Called "Bernstein," or burning stone, in German, amber was believed by some in antiquity to be fragments of the rays of the setting sun that had hardened in the ocean. Others considered amber to be the tears shed by the Heliades as, turned into poplars, they mourned their dead brother, Phaethon. These and other myths inspired by this rare and costly substance, which is in fact nothing more than fossilized resinous tree sap, are the kind of stories that fascinate Polke. He is mesmerized by the ways in which base materials are transformed, especially by the artist, an alchemist/magician working with chemistry and nature. And time: some of his recent pictures--in which images and substances lie sandwiched within layers of resin, like wasps trapped in tree sap millions of years old--were produced over as many as five years. Polke's is a process-oriented art.

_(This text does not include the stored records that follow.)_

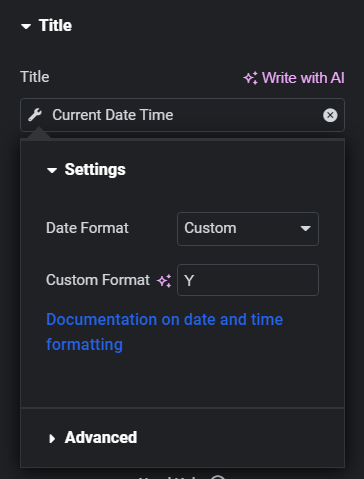Click the partially visible Need Help link

[182, 477]
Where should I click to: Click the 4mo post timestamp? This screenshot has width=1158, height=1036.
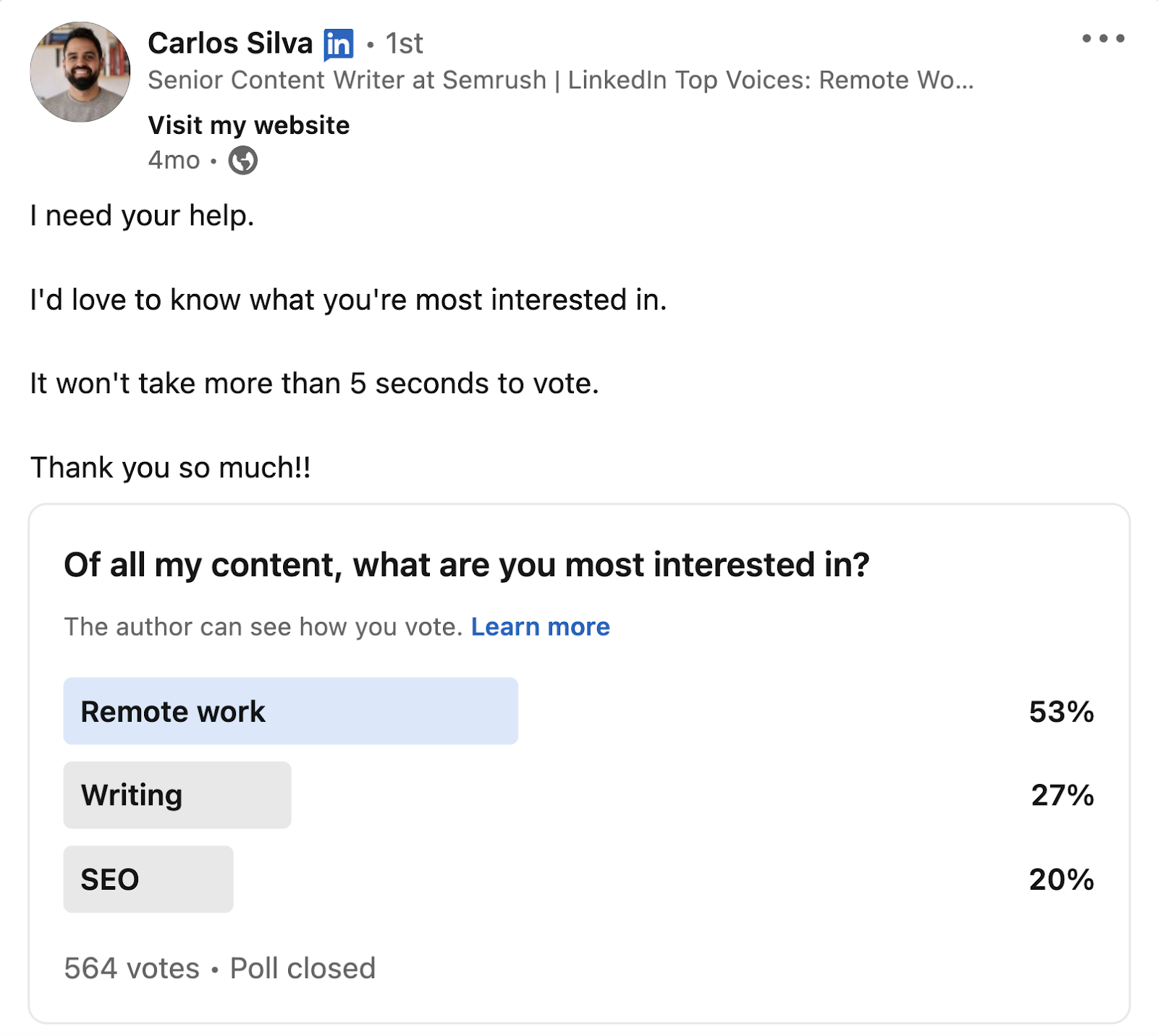[x=172, y=161]
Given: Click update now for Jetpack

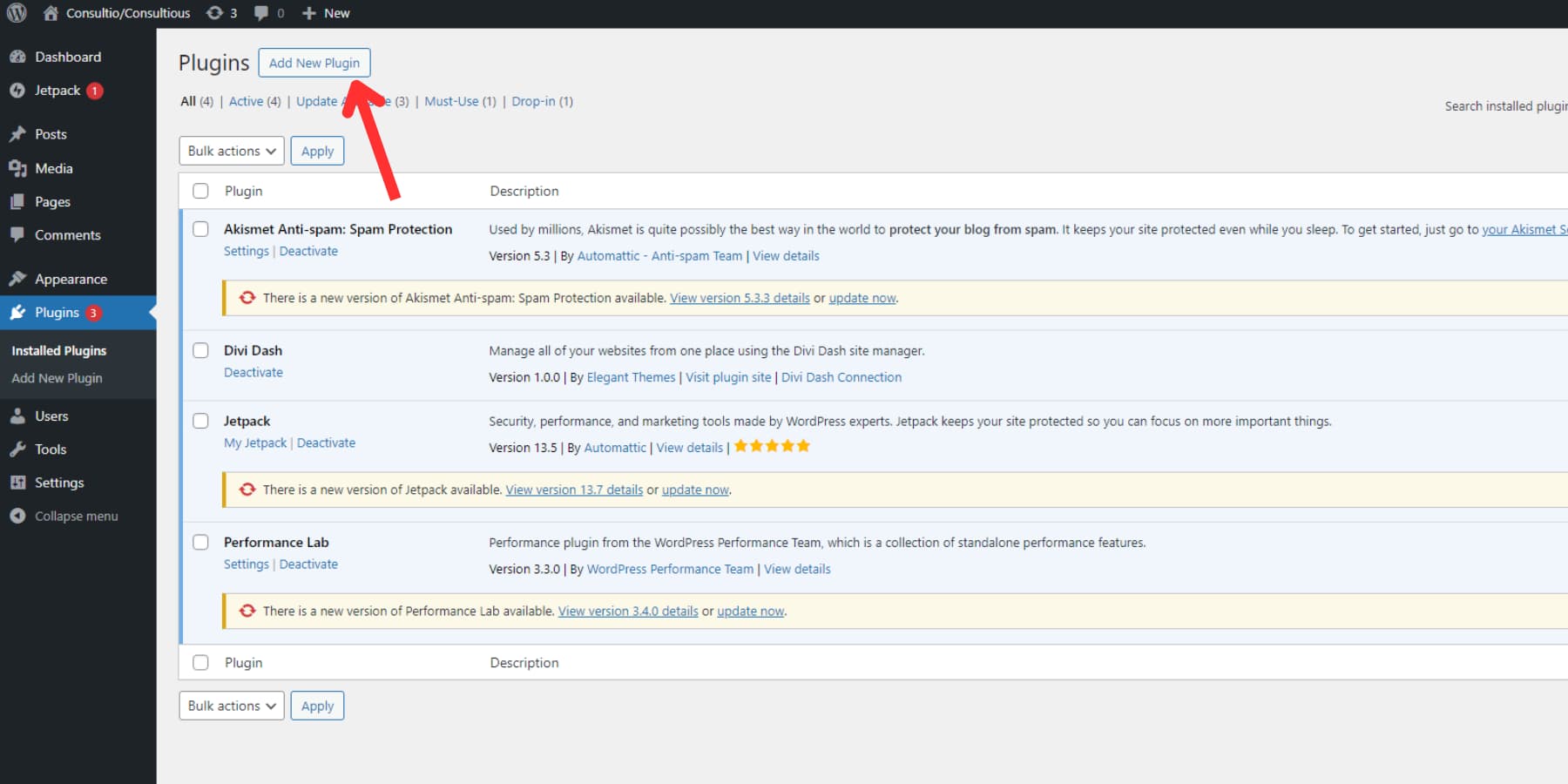Looking at the screenshot, I should point(694,489).

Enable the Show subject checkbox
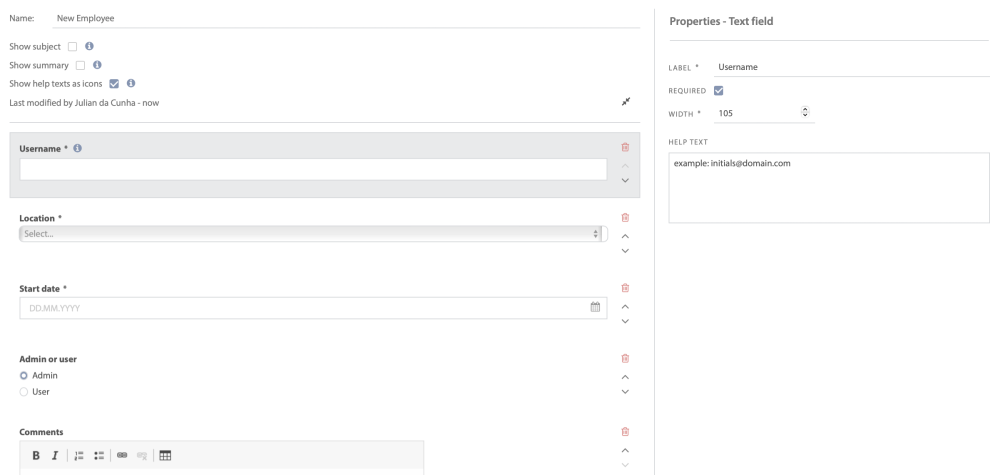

Produced with artificial resin on diaphanous polyester fiber, the double-sided paintings are made the more mysterious in that the recto and verso can differ widely, and that only one side of these pictures can be viewed at a time when they are hung on walls. (The opposite sides could be studied in a catalogue accompanying the show.) In one untitled work (2001-06), the front shows a figure in 17th- or 18th-century dress pulling a curtain aside to reveal the entrance to a small house. Drawn with white on top of a caramel-colored ground, the image is easy to read, while a large profile of a young woman appears more faintly behind it. Turn the painting around and you see the profile again, this time in black, with hints of the drawing on the opposite side mixed in. With a snake wrapped around the base of her neck, this profiled head is based on the portrait of Simonetta Vespucci by Piero di Cosimo (ca. 1462-1521), like Polke a highly idiosyncratic artist with a taste for the bizarre. An untitled work of 2005-06, this time entirely abstract, consists of clouds of white fluid seemingly trapped between layers of yellow resin turning a deep gold toward the center. A milky, primordial ooze--or sperm mixed with urine--is thereby evoked, in a picture recalling Antoni Tapies's experiments with varnish.
Polke's nonchalance, his hit-or-miss doodling, his "let's try this" and "how about that?," his mixing of subjects, substances, colors and textures that seem doomed to fail in combination but often do not, his ceaseless flirting with vulgarity and fine taste, his obscurantism, his leaps from minimal interventions to pictorial congestion--all of that, and then some, remain compelling.